Problem to work on | Nothing but the lines from the one containing "Screen dimensions: 1568x727" through the one containing "Given: Click 软件升级 cloud upload icon", both included, should be given again, each exactly as written below.

※ ※ ※

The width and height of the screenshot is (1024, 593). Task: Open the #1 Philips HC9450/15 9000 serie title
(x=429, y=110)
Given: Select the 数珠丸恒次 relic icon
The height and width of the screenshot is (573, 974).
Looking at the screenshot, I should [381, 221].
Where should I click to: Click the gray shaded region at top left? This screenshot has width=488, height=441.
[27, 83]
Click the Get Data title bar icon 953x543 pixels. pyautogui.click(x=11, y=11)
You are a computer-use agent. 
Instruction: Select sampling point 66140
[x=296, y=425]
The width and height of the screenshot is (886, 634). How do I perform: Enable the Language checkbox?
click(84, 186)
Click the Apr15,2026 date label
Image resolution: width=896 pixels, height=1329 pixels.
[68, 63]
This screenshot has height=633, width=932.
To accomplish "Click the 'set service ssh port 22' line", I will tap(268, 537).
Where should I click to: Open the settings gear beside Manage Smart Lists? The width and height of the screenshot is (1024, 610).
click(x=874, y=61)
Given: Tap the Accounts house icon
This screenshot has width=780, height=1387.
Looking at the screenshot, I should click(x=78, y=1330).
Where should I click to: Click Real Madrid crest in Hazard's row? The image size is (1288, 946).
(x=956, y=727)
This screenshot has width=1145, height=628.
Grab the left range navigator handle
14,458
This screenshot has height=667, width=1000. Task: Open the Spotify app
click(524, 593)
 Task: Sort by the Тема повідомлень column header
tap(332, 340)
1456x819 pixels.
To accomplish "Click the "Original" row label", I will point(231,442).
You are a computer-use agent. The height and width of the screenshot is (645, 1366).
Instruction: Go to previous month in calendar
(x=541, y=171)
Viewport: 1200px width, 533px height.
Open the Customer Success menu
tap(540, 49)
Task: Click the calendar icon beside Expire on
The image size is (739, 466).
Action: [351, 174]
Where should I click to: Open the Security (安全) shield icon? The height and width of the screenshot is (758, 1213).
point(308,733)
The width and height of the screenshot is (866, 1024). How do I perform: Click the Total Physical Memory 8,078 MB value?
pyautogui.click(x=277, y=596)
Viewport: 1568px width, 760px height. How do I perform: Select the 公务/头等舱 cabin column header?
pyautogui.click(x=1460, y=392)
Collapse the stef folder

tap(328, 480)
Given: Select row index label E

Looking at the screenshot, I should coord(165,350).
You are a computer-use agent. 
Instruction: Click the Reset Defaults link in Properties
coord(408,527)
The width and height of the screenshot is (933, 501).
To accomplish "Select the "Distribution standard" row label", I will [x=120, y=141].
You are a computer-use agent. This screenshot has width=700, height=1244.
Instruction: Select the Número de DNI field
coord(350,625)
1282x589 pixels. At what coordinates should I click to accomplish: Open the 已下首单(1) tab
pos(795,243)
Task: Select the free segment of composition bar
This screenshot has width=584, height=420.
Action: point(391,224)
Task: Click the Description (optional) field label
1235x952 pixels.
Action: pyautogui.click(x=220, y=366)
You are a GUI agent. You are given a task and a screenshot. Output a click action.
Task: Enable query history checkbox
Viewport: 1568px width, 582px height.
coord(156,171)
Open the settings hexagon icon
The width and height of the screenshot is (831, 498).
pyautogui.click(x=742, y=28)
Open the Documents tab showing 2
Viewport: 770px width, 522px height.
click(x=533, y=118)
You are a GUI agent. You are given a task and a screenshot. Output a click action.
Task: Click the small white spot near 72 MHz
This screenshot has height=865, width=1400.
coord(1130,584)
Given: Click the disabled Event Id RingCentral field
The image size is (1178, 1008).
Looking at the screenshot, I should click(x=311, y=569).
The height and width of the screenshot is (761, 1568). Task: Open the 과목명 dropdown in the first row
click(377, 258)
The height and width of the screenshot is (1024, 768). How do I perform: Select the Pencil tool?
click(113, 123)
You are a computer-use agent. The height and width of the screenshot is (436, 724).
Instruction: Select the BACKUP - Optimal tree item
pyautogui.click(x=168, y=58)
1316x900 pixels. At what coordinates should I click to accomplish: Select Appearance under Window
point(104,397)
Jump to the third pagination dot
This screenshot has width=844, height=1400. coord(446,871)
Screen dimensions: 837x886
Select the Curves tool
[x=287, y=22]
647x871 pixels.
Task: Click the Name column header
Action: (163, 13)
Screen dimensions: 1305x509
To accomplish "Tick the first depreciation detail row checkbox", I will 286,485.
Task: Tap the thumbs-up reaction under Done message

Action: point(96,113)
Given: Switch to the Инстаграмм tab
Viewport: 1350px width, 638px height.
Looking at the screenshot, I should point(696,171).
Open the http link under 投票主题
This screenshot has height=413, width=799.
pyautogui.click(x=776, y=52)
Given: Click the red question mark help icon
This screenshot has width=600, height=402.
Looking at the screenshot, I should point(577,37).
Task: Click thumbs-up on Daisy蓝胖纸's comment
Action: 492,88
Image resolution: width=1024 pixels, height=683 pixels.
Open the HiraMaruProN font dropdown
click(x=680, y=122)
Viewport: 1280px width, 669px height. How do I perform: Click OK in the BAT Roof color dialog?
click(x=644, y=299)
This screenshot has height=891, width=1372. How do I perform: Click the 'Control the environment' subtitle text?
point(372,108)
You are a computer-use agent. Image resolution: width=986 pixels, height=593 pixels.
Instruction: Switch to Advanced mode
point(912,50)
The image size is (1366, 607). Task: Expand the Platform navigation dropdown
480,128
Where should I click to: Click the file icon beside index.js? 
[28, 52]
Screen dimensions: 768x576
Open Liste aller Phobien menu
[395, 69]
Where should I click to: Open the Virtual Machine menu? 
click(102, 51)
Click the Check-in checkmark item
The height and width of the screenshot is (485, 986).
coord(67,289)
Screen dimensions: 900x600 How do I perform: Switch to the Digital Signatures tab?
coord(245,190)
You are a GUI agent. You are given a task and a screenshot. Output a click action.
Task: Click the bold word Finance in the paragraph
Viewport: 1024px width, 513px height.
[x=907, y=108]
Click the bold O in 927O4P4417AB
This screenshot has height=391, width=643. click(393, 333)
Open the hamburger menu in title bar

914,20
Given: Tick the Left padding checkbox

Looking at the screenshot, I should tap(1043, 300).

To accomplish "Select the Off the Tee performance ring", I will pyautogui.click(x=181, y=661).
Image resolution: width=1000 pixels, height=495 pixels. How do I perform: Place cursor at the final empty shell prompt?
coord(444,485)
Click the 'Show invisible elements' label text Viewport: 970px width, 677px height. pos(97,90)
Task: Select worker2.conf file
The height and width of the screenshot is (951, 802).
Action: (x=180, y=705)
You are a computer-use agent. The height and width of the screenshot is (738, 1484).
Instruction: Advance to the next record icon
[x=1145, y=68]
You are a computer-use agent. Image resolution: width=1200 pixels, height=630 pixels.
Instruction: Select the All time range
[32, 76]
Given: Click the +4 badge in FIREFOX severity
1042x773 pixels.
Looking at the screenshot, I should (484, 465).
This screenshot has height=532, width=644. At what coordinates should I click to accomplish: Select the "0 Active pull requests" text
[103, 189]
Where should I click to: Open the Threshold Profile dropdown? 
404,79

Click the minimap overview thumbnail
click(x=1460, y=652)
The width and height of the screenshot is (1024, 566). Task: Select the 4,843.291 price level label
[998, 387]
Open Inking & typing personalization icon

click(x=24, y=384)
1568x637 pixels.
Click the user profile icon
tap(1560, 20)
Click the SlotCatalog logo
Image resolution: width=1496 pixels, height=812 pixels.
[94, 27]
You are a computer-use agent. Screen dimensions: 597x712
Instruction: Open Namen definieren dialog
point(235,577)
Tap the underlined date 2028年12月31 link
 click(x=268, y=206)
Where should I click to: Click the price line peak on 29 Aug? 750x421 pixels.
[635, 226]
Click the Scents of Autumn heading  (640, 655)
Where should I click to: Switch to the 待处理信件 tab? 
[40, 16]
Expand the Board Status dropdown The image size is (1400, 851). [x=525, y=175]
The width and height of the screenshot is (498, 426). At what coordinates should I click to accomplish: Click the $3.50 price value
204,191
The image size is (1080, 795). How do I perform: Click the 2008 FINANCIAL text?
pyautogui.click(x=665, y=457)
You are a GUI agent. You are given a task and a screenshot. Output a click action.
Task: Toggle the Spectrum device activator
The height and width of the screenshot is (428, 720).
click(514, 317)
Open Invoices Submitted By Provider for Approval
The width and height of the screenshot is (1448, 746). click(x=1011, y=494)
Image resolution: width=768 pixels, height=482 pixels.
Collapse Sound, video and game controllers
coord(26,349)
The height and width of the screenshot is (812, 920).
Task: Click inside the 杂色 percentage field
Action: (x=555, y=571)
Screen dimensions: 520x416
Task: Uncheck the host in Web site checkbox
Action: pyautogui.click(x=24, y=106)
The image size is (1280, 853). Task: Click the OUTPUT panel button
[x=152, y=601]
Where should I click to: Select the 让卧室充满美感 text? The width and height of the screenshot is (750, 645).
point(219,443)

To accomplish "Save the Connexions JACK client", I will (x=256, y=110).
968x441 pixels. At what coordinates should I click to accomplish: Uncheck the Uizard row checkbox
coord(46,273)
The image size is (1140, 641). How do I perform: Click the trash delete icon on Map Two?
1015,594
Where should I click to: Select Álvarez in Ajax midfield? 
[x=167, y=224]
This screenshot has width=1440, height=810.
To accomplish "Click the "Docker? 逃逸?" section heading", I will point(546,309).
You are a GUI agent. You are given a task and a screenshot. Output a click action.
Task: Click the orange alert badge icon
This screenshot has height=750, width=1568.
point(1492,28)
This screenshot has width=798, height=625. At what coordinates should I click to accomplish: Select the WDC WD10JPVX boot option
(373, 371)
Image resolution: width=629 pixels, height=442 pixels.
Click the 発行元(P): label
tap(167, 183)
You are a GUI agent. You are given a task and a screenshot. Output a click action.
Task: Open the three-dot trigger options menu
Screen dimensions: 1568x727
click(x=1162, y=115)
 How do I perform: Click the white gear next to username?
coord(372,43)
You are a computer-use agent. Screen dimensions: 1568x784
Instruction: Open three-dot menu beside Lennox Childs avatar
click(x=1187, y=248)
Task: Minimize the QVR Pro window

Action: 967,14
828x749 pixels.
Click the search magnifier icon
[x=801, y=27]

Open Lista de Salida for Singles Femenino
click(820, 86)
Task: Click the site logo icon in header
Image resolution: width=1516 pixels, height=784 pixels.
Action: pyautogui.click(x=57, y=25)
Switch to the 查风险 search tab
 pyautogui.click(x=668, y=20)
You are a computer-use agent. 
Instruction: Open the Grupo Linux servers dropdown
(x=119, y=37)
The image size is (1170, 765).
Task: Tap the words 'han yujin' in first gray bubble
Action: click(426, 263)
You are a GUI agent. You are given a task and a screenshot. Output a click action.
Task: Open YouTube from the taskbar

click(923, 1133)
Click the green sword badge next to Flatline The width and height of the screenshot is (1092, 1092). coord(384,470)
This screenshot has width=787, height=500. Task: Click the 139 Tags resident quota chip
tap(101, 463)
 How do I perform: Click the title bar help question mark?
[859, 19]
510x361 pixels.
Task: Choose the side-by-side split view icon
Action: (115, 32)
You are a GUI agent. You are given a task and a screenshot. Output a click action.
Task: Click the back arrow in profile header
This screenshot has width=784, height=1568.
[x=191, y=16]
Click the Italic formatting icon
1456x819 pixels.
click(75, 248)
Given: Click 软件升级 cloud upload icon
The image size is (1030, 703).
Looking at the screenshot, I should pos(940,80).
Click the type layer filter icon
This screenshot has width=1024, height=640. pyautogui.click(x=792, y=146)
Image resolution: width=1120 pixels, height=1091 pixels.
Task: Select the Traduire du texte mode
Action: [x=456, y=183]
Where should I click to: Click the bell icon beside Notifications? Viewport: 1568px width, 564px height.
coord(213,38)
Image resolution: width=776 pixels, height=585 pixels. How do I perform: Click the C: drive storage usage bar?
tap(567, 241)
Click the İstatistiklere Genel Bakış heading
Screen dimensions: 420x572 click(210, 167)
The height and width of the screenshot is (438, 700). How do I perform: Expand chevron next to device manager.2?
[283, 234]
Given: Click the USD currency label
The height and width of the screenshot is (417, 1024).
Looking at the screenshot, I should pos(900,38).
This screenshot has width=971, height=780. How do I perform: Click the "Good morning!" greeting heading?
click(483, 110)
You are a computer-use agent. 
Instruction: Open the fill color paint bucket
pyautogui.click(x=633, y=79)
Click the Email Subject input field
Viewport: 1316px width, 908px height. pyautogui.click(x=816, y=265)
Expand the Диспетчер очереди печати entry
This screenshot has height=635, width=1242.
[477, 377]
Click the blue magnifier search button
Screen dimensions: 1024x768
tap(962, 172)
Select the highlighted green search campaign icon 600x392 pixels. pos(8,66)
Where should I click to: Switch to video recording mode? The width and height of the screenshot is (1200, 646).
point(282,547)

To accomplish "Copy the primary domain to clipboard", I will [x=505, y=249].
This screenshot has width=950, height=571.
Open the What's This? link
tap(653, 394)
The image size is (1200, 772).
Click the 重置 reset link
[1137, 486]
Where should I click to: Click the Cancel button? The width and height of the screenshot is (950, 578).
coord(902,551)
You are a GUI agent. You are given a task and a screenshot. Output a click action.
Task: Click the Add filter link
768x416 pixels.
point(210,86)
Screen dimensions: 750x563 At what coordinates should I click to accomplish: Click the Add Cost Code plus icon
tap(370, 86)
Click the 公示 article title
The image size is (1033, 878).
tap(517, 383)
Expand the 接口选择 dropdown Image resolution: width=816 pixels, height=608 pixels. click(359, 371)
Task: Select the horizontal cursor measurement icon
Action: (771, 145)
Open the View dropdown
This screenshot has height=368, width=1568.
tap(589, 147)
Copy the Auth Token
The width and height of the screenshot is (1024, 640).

※ ※ ※

Result |
Screen dimensions: 1568x727
click(x=1162, y=115)
 How do I perform: Click the white gear next to username?
coord(372,43)
You are a computer-use agent. Screen dimensions: 1568x784
Instruction: Open three-dot menu beside Lennox Childs avatar
click(x=1187, y=248)
Task: Minimize the QVR Pro window

Action: 967,14
828x749 pixels.
Click the search magnifier icon
[x=801, y=27]

Open Lista de Salida for Singles Femenino
click(820, 86)
Task: Click the site logo icon in header
Image resolution: width=1516 pixels, height=784 pixels.
Action: pyautogui.click(x=57, y=25)
Switch to the 查风险 search tab
 pyautogui.click(x=668, y=20)
You are a computer-use agent. 
Instruction: Open the Grupo Linux servers dropdown
(x=119, y=37)
The image size is (1170, 765).
Task: Tap the words 'han yujin' in first gray bubble
Action: click(426, 263)
You are a GUI agent. You are given a task and a screenshot. Output a click action.
Task: Open YouTube from the taskbar

click(923, 1133)
Click the green sword badge next to Flatline The width and height of the screenshot is (1092, 1092). coord(384,470)
This screenshot has width=787, height=500. Task: Click the 139 Tags resident quota chip
tap(101, 463)
 How do I perform: Click the title bar help question mark?
[859, 19]
510x361 pixels.
Task: Choose the side-by-side split view icon
Action: (115, 32)
You are a GUI agent. You are given a task and a screenshot. Output a click action.
Task: Click the back arrow in profile header
This screenshot has width=784, height=1568.
[x=191, y=16]
Click the Italic formatting icon
1456x819 pixels.
click(75, 248)
Given: Click 软件升级 cloud upload icon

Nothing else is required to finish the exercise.